PCA on corruption

Part of a document on the Police Complaints Authority website

Blowing the whistle

In dealing with wrongdoing, an effective organisation will have created an ethos within which officers feel able and safe to report breaches of the Code of Conduct or force orders and are confident that any report will be dealt with fairly and thoroughly.

Individual officers have a positive obligation to report misconduct for the first time in the new Code of Conduct.

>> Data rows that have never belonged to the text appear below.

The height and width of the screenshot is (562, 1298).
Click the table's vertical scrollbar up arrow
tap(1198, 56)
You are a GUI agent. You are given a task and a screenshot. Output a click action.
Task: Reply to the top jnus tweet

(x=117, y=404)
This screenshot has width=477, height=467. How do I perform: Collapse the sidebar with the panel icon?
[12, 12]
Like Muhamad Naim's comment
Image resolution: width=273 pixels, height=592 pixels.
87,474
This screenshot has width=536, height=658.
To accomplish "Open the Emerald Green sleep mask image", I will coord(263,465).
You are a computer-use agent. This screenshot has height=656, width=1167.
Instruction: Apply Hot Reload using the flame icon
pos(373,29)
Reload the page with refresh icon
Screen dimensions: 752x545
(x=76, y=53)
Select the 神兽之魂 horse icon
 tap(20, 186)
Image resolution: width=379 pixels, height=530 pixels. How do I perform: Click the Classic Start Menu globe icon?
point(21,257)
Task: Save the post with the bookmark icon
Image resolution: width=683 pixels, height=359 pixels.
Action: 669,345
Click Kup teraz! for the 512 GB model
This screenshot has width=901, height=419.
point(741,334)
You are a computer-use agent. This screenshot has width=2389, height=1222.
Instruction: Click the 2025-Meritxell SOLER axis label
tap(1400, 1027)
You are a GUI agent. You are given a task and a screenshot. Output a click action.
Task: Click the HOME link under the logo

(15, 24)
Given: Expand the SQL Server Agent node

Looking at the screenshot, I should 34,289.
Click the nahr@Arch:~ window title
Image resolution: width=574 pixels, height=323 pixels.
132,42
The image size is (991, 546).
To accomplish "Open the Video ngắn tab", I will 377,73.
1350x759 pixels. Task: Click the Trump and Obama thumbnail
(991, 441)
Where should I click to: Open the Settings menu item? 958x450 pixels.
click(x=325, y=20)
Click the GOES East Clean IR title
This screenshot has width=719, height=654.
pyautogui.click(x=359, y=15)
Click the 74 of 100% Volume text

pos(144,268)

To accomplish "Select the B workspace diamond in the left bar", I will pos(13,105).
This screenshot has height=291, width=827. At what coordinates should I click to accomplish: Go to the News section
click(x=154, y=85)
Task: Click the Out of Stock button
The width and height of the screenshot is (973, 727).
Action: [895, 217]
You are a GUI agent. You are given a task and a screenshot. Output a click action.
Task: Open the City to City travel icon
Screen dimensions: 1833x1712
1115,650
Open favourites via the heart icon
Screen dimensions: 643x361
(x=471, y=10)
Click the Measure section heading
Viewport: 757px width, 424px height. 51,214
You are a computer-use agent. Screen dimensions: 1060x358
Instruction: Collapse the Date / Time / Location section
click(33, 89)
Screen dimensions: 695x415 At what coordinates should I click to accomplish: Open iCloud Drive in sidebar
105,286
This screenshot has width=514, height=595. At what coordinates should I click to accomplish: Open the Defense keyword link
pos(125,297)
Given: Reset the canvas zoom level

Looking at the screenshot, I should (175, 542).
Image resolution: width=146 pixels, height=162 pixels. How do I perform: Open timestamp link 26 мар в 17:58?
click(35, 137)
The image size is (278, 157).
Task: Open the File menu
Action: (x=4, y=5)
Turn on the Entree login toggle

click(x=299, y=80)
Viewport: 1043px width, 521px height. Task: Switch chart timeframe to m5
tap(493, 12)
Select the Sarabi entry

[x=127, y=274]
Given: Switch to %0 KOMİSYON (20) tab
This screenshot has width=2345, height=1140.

The provision of information and evidence from fellow officers is often the most effective means of cracking down on serious officer misconduct including corruption. The PCA is aware of cases where internal informants or whistle blowers have come under pressure from their superiors to submit false statements or to withdraw damaging statements about their colleagues' behaviour. To the whistle blower the choice can be to collude with malpractice or to jeopardise their career. At the same time whistle blowers can experience victimisation, intimidation, ostracism and threats by colleagues which inevitably lead to high levels of distress.

The position of the internal informant, particularly if a young officer, can be alarming even if colleagues and management behave impeccably. Information is likely to involve allegations of criminal activity or a breach of the Code of Conduct. Officers have a duty to act on that information, confidentiality cannot be guaranteed and the appearance of the informant as a witness at a hearing may be necessary.

Management has legal obligations to such internal informants. Health and safety legislation requires employers to provide a safe working environment and to ensure, as far as practicable, the health, safety and welfare at work of employees.

The PCA commends those police services which have introduced anonymous phone lines direct to senior management in the complaints and discipline department enabling a concerned officer to make initial contact and to explore the implications of providing information.

The PCA also strongly recommends the appointment of an officer friend for the informant, who can advise the informant on their rights, the legal requirements and the process of an investigation. In order to perform the role effectively a short training course will be important. Federation representatives, who may have mixed loyalties, will not necessarily be appropriate for this role.

Specialist units

Analysis of current PCA-supervised investigations has again in 1998-99 highlighted the perils of management failure in relation to specialist police units, especially those engaged in countering drugs crime and burglary. In some cases it would appear that the more successful the unit the less its methods and operations are scrutinised by management. Suitably experienced and reliable supervisors must be co-located with these teams and informant, custody and property procedures must be regularly and independently checked. If not closely and properly supervised, these specialist operations with their close proximity to active and professional criminals can quickly develop into breeding grounds for corrupt practices.

Transport of prisoners

We continue to receive worrying allegations of officers driving vans in a manner calculated to cause injury to prisoners by, for instance, suddenly braking or swerving. The effects on a prisoner, especially when handcuffed to the rear, can be serious and even fatal. One such case in Kent resulted in one prisoner suffering a broken neck and another, various lesser injuries. Following an Authority-supervised investigation two officers were convicted at the Crown Court: the driver on four counts - causing grievous bodily harm and actual bodily harm, wounding and perverting the course of justice - and another PC with perverting the course of justice. The driver was sentenced to two years' imprisonment and the other PC was given a conditional discharge.

CS spray

Despite its authorisation for use on the public, the PCA is concerned there has been no research into the possible interaction of CS spray with anti-psychotic medication. We know that such drugs already produce adverse effects which include changes in heart rate, blurred vision, allergic rashes, rapid breathing, dizziness and changes in blood pressure. Some of these are also suspected side-effects of exposure to CS spray. There may therefore be an increased risk where CS spray is used on someone taking such medication.

There have been a small number of cases of positional asphyxia where CS spray has been used. It is important for research to consider whether there is a causal connection between the use of CS spray and death due to positional asphyxia.